Salve,
nell'esperimento di Guglielmini il peso che non cade in verticale ma spostato verso est è una prova della rotazione terrestre. Quello che non riesco a spiegarmi è la forza che "tira" verso est il peso in caduta se considero la Terra come sistema immobile e l'Universo in moto rispetto ad essa, oppure è sbagliata persino questa domanda?
Ragionando nel contesto della meccanica newtoniana è necessario individuare un sistema di riferimento inerziale perchè è solo rispetto ad esso che valgono le leggi della meccanica dalle quali deduciamo i risultati dell'esperimento di Guglielmini.

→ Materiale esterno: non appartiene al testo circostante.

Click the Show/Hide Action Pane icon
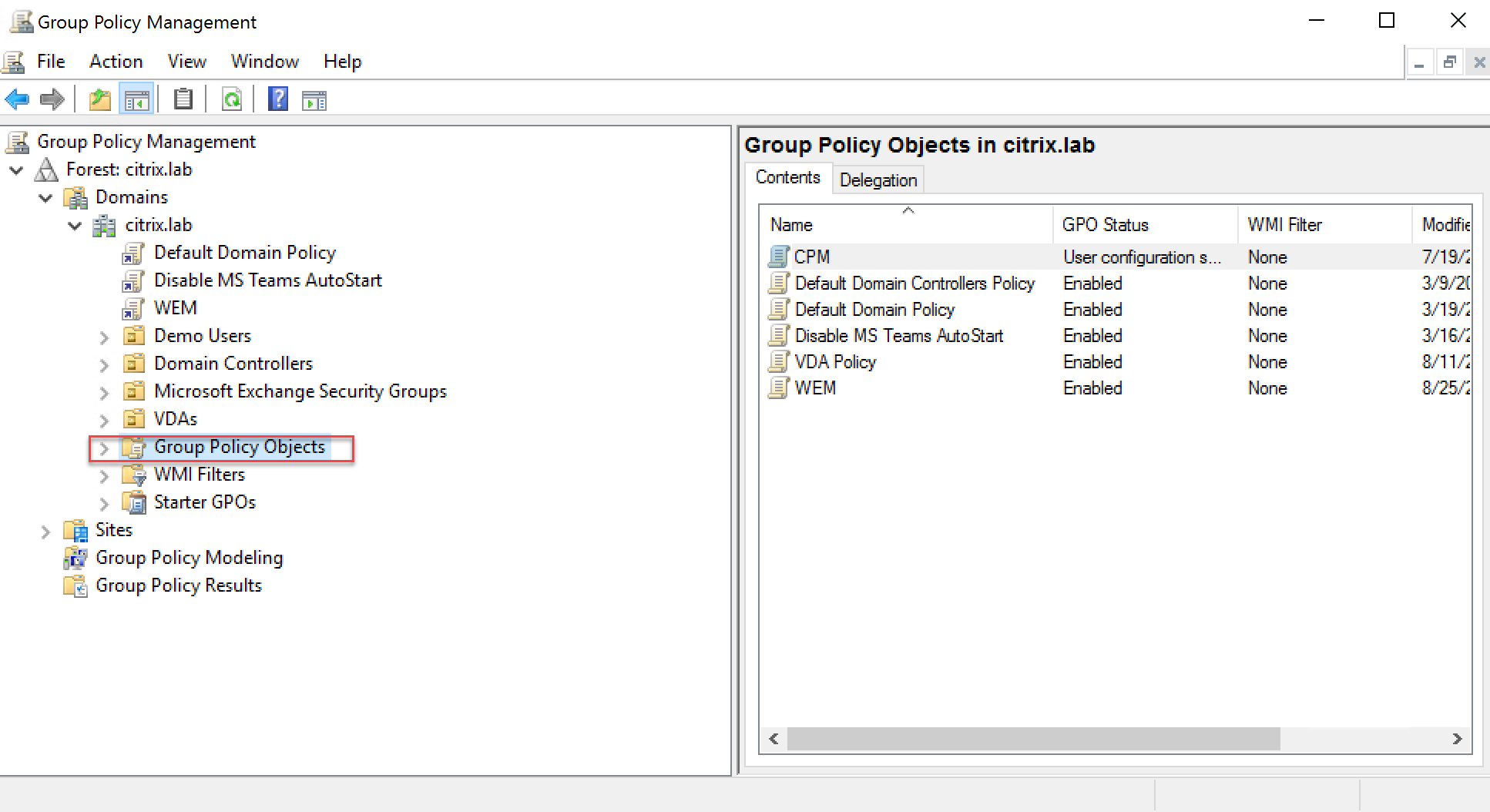The width and height of the screenshot is (1490, 812). coord(314,99)
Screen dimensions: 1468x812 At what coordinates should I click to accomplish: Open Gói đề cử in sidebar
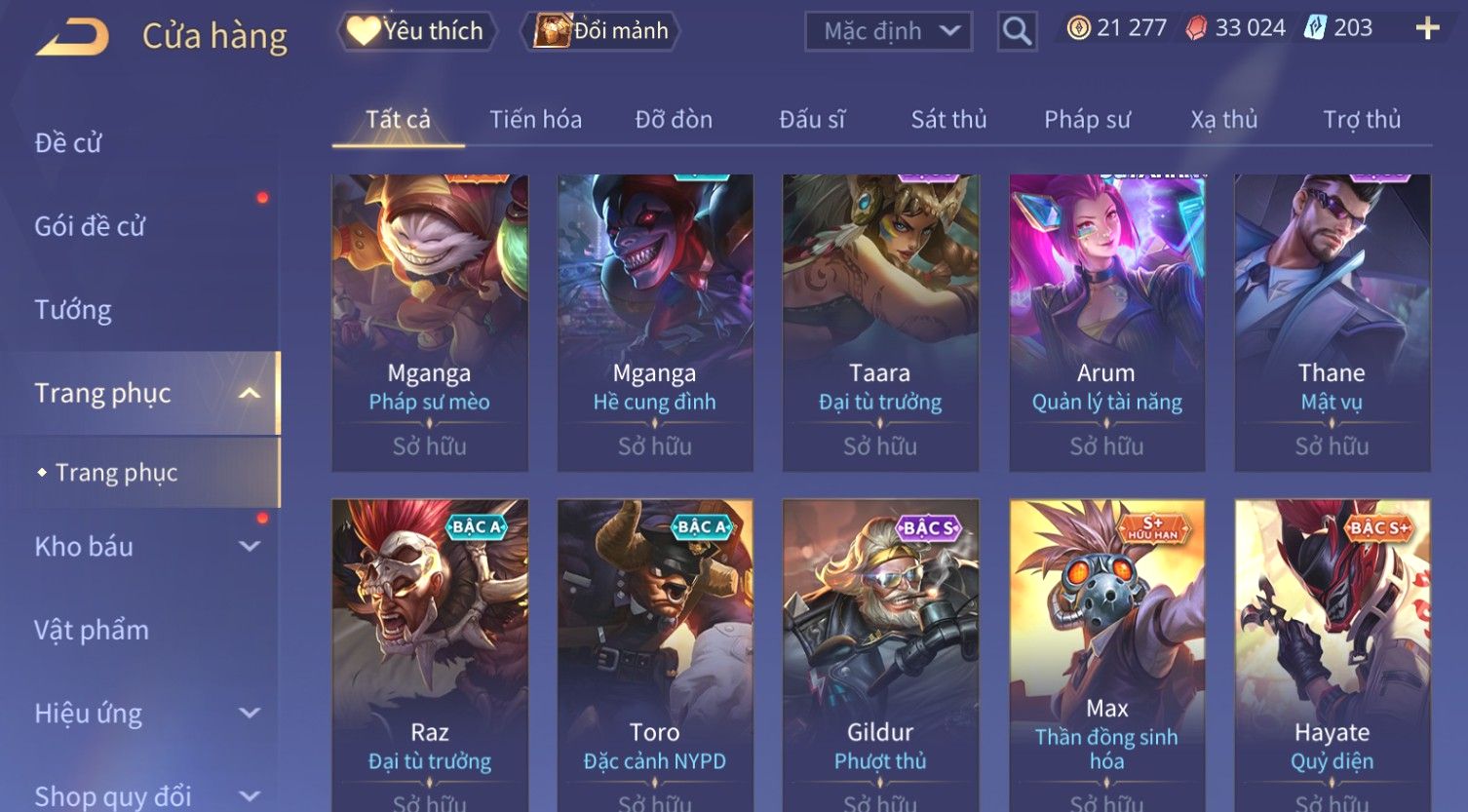[x=90, y=226]
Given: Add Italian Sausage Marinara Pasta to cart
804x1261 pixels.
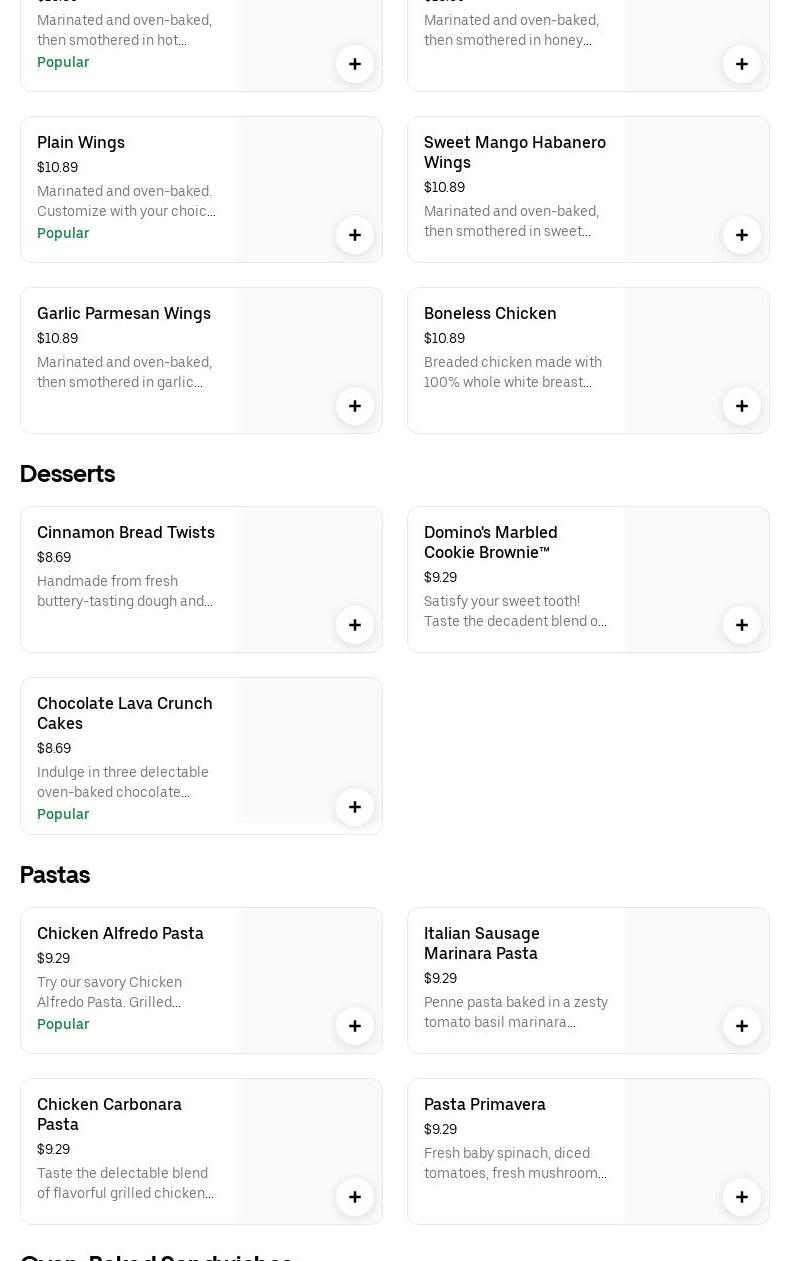Looking at the screenshot, I should tap(742, 1026).
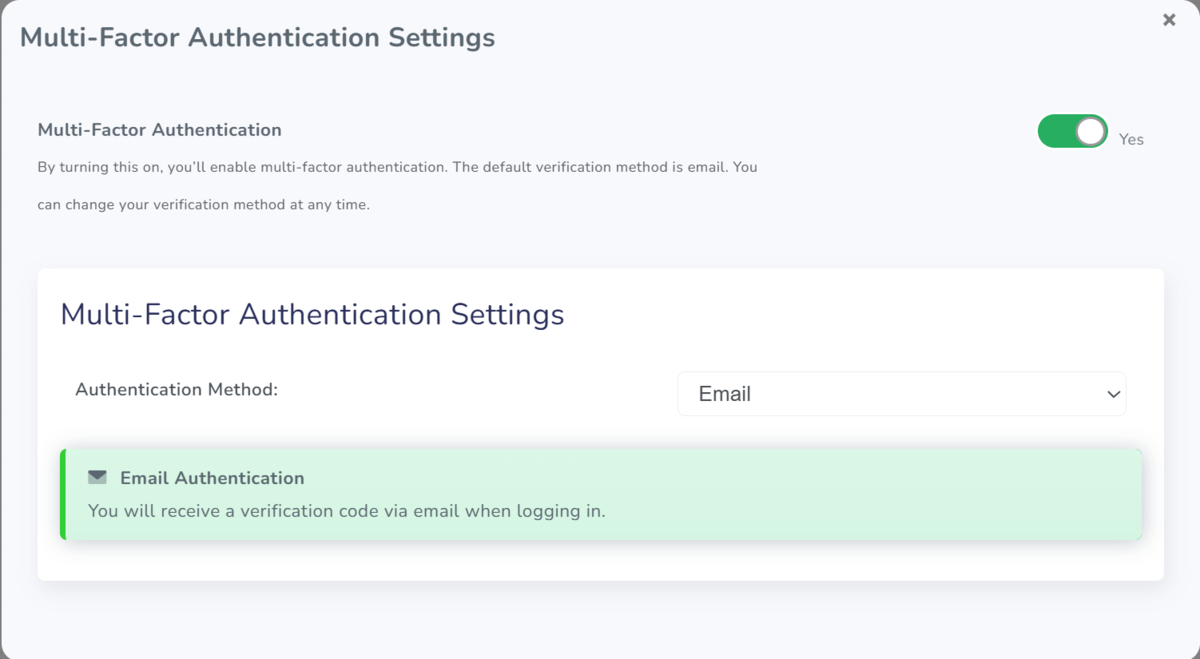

Usualmente il sistema di riferimento inerziale rispetto al quale valutiamo i fenomeni meccanici è esterno alla Terra, ad esempio solidale alle stelle fisse.
Ma, dal momento che tutti i moti sono relativi, non cambia nulla se, una volta fissato un sistema di riferimento inerziale, la Terra è ferma rispetto ad esso mentre l'Universo è in rotazione rispetto al sistema di riferimento.
L'esperienza di Guglielmini diventerebbe allora la prova della rotazione dell'Universo intorno alla Terra ferma rispetto al sistema di riferimento scelto.